= 2005 Pittwater state by-election =

Election result for Pittwater, New South Wales, Australia

A by-election was held in the New South Wales Legislative Assembly district of Pittwater on 26 November 2005. It was triggered by the resignation of sitting member and former Liberal Party leader John Brogden.

The by-election resulted in the Liberal Party losing the seat to Independent candidate Alex McTaggart.

==Background==
John Brogden was elected leader of the state Liberal Party in March 2002, and thus became Leader of the Opposition. He led the party to its third consecutive defeat at the 2003 state election but remained leader of the party thereafter. In August 2005, it was reported that at an evening function on 29 July, a drunken Brogden had sexually harassed at least one female reporter and uttered a racist slur against Helena Carr, the Malaysian-born wife of outgoing Premier Bob Carr. Brogden owned up to his behaviour on the morning of the 29 August, although it was not until the afternoon of the same day that he announced his resignation as leader of the party.

When he stepped down as leader, Brogden announced that he would remain a member of parliament, describing his future role as that of a "middle-bencher". The following day however, the episode took a whole new turn when Brogden was rushed to hospital after a suicide attempt. A month later, on 28 September 2005, Brogden announced his resignation from parliament, citing the need for further treatment.

Pittwater is historically a comfortably safe Liberal seat. Labor has only come close to winning it once, in the "Wranslide" of 1978. Indeed, Labor did not even put up a candidate for the by-election.

However, a strong challenge was presented in the form of Pittwater Council Mayor Alex McTaggart, running as an independent. At the by-election, McTaggart defeated Liberal candidate Paul Nicolaou in what was widely considered a shock result.
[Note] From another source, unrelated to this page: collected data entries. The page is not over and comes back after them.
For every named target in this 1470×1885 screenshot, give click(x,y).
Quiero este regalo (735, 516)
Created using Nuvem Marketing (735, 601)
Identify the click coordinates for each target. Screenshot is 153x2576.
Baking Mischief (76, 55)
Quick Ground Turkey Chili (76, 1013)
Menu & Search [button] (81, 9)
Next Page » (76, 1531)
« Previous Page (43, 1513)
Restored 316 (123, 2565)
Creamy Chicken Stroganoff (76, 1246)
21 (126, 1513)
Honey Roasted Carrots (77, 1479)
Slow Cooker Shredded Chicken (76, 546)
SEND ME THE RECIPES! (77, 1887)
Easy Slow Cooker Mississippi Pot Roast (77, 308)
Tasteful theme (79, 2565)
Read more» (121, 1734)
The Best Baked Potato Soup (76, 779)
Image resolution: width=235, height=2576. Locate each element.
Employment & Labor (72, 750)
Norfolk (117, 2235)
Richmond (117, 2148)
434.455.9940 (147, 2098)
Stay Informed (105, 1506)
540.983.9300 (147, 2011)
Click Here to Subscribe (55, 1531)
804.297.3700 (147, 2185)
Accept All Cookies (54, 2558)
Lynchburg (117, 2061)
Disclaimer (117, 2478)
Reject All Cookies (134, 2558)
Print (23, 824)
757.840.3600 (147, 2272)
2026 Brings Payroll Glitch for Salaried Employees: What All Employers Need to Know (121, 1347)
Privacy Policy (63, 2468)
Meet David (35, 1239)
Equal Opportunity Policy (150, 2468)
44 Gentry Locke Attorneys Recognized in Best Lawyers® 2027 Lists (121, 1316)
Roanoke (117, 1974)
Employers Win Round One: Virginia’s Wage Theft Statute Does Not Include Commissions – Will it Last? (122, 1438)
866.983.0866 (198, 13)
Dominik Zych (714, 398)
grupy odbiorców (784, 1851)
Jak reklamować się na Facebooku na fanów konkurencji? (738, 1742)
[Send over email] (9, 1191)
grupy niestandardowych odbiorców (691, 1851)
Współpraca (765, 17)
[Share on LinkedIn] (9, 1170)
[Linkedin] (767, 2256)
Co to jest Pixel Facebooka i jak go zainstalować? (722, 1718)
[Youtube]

Nicolaou lost over 22 percent of the Liberals' primary vote from 2003, and only won 44.6 percent of the two-party vote to McTaggart's 55.3 percent.

==Results==

2005 Pittwater by-election Saturday 26 November
| Party |  | Candidate | Votes | % | ±% |
|  | Independent | Alex McTaggart | 15,052 | 39.23 | +39.23 |
|  | Liberal | Paul Nicolaou | 14,622 | 38.11 | −22.16 |
|  | Christian Democrats | Patricia Giles | 3,208 | 8.36 | +5.54 |
|  | Greens | Natalie Stevens | 2,819 | 7.35 | −6.73 |
|  | Independent | Robert Dunn | 2,316 | 6.04 | +6.04 |
|  | Democrats | Mario Nicotra | 348 | 0.91 | −1.29 |
| Total formal votes |  |  | 38,365 | 98.13 | +0.06 |
| Informal votes |  |  | 730 | 1.87 | −0.06 |
| Turnout |  |  | 39,095 | 85.20 | −5.98 |
Two-candidate-preferred result
|  | Independent | Alex McTaggart | 19,683 | 55.36 | +55.36 |
|  | Liberal | Paul Nicolaou | 15,869 | 44.64 | −25.47 |
|  | Independent gain from Liberal |  | Swing | N/A |  |

John Brogden resigned.

==Aftermath==
Alex McTaggart was defeated at the 2007 state election when the seat returned to the Liberal Party fold but Paul Nicholau was not renominated for the seat. The successful Liberal candidate was instead Rob Stokes.